The trend towards delayed motherhood has major implications for women, who may still have children under 18 in the home at a time when their own parents fall ill and need care.

Researchers found this particularly affected well-educated women who may have put off motherhood. As a result, they face a "caring squeeze".

Paul Charlson

GP from Brough

This is a difficult one as there is rarely a perfect time to have children. It is a major decision and when a couple have different views this can be disastrous for a relationship. The one thing that is against you both is time. The biological clock for your wife is ticking. Nevertheless, some women have children naturally into their forties.

The chances of birth defects and problems with conception increase with age. I suggest you obtain some help in the form of relationship counselling to try to resolve the issue and decide where you want to go with it. In the end, it is about compromise and this is the only way you will achieve resolution.

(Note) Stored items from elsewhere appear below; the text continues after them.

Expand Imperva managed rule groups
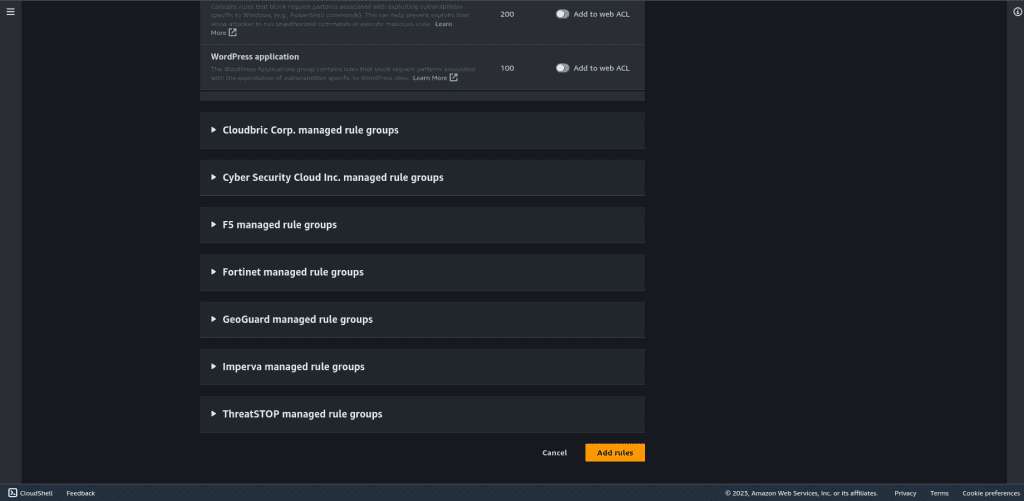 [422, 366]
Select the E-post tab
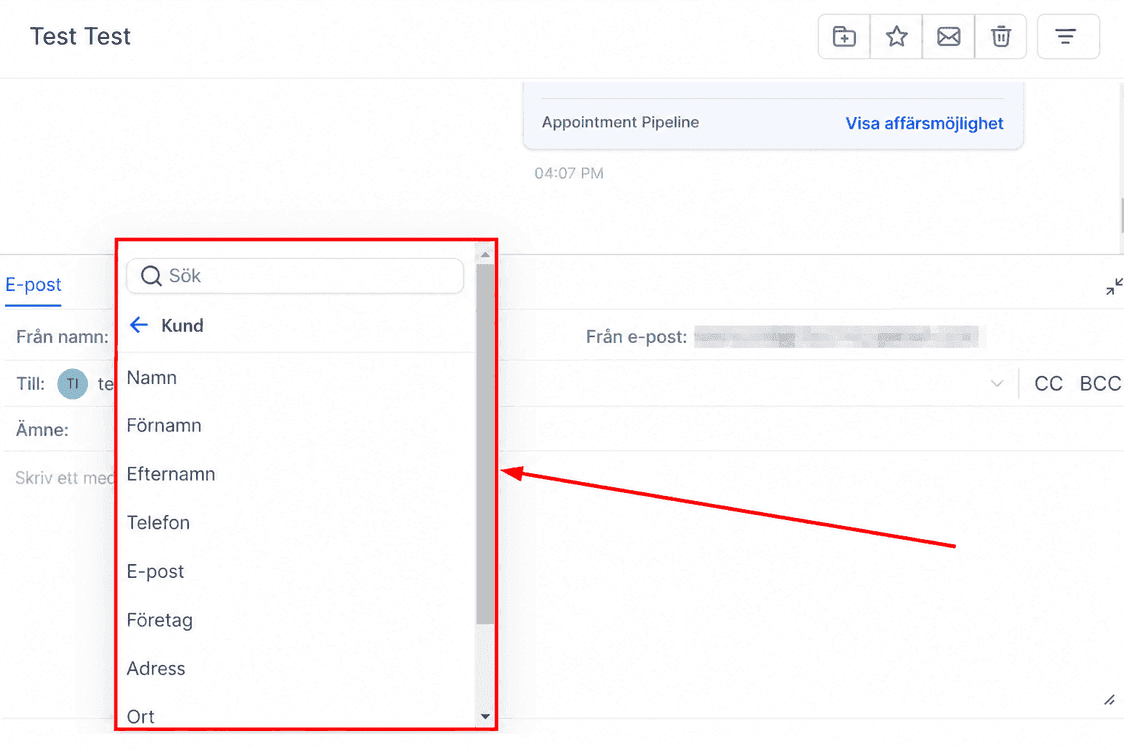The width and height of the screenshot is (1124, 749). tap(33, 285)
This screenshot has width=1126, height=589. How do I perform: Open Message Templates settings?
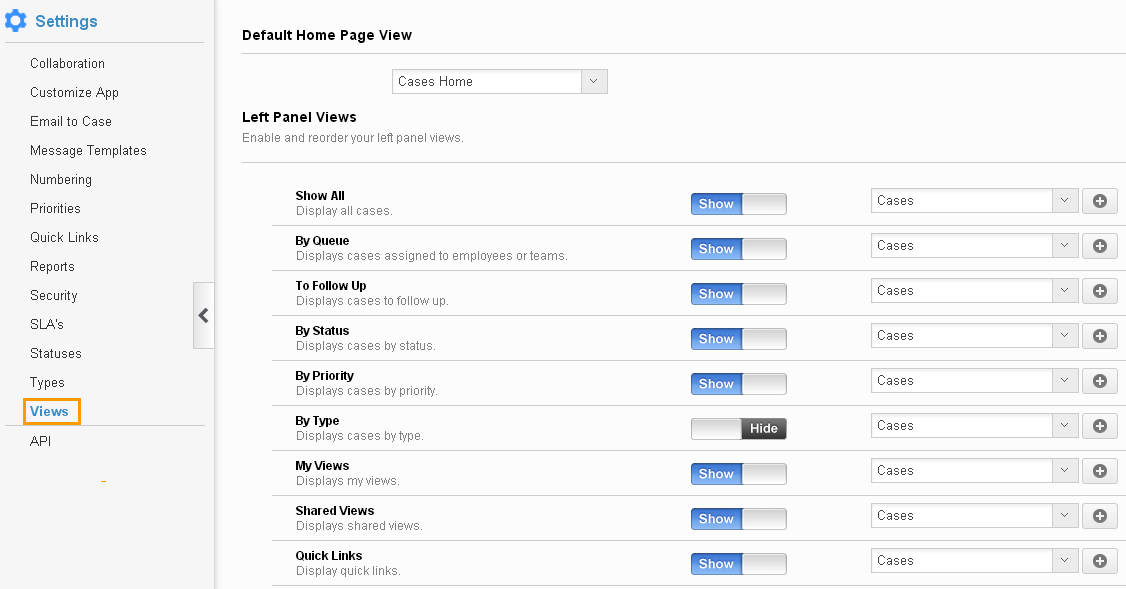[88, 150]
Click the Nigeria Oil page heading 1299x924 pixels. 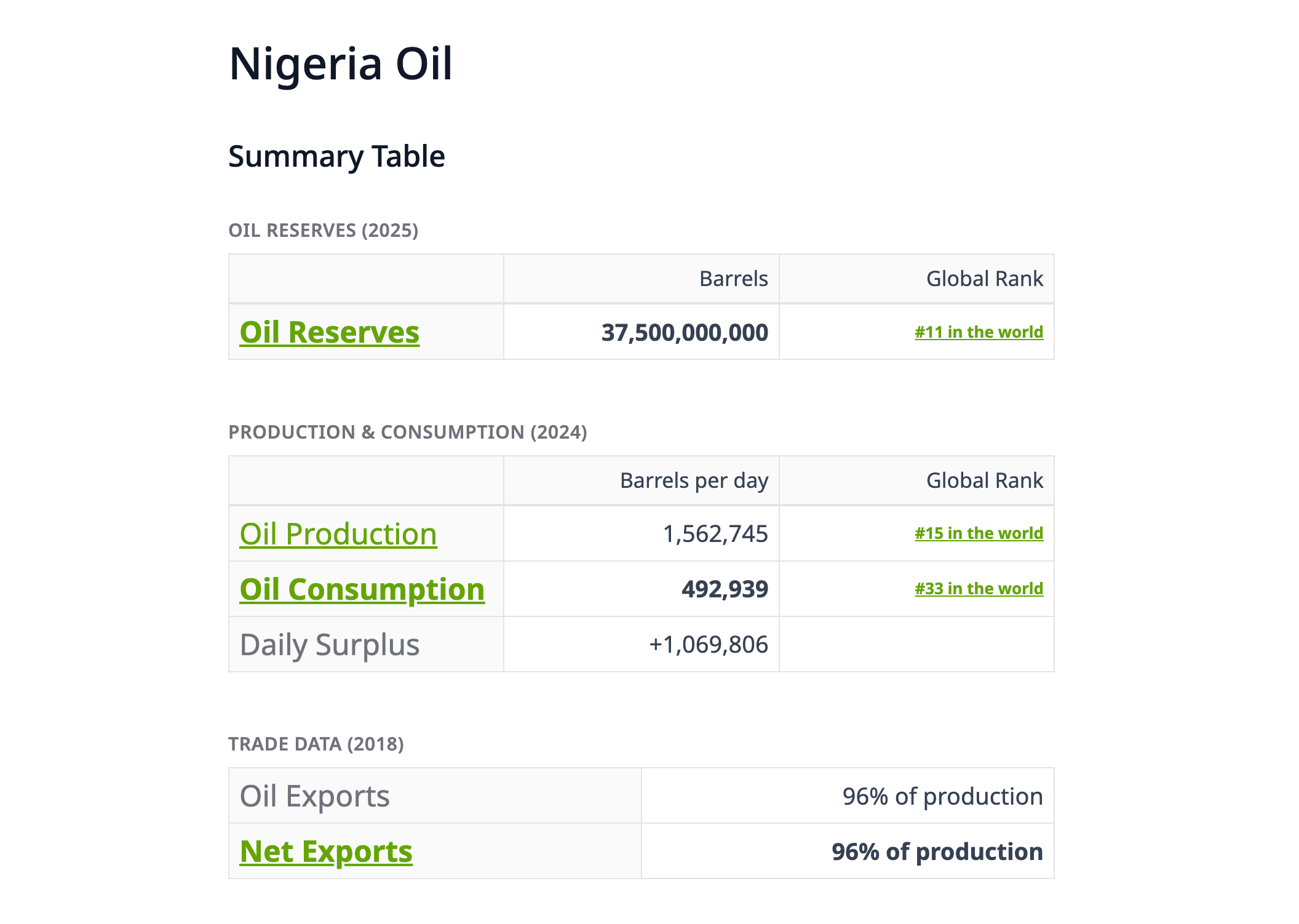pos(340,63)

Thinking outside the box at possible solutions rather than having a fixed view certainly helps.

Elaine Douglas

A chartered psychologist who specialises in family and child relationships

There was a time when your wife wanted children and you felt the timing was wrong – now the tables have turned. I am wondering how much of her current disinterest in having a family is due to the fact that she was thwarted a few years back when it was high on her agenda and not yours, and how much is due to the fact that she has quite successfully replaced that need with something else.

You need to talk to each other and find out what has changed in these intervening years. Talk with her about what it is that has seemingly changed her mind, but in an open discussion – not in a way that comes across as you trying to persuade her. She may dig her heels in if she feels that she is being put under pressure. Ask her how she sees herself in three years' time. That would open up issues about your relationship, work, etc and will help you both to see what you want out of life. If she has any worries, you will be in a stronger position to examine these and move forward.

Cary Cooper

Professor of Organisational Psychology and Health at Lancaster University

It sounds to me that waiting so long has had the effect of your wife creating an alternative lifestyle without children, one that she has grown to enjoy and meets her needs. Her worry now must be that having children will change all of that, that her independence will be undermined and that she will be expected to take on the child-minding, no longer being able to do what she wants to do and when she wants to do. You need to openly discuss this, but, most of all, you need to reassure her that you will be prepared to take on a substantial part of the child rearing role and not leave it all to her.

Given her current reluctance, this can't just be a ploy to get her to have children, but an honest commitment that you will make sure that the parental role will be shared, and that you will ensure that she will be given the space to pursue her own activities, as least as much as you. In fact, this is a good basis of deciding to have a family, the sharing of roles rather than finding oneself in the traditional roles, with women doing the "double shift" of work and the family and men only contributing to family life at the margins.

Dr Carol Burniston

Consultant Clinical Child Psychologist

This is a difficult one. The fact is, your wife's priorities have changed. However, she will be the one who will be carrying and delivering the baby and could be the one who takes on most of the child care and responsibilities. If your wife does change her mind, she needs to be very clear that a child is what she wants as her relationship with it will be influenced by her attitude towards the pregnancy and becoming a mother and can affect the rest of the baby's life. While you can discuss your feelings and wishes, it would be a mistake to try to insist she follows a particular path.

Can you remember how you felt when you were persuading your wife to wait early on in your marriage? Did you have some understanding of her feelings at the time? Have you discussed it since? Would you feel differently about your marriage if you found that you were unable to have children for any reason? You need to come to a mutually agreed decision and the only way to do this is to keep talking.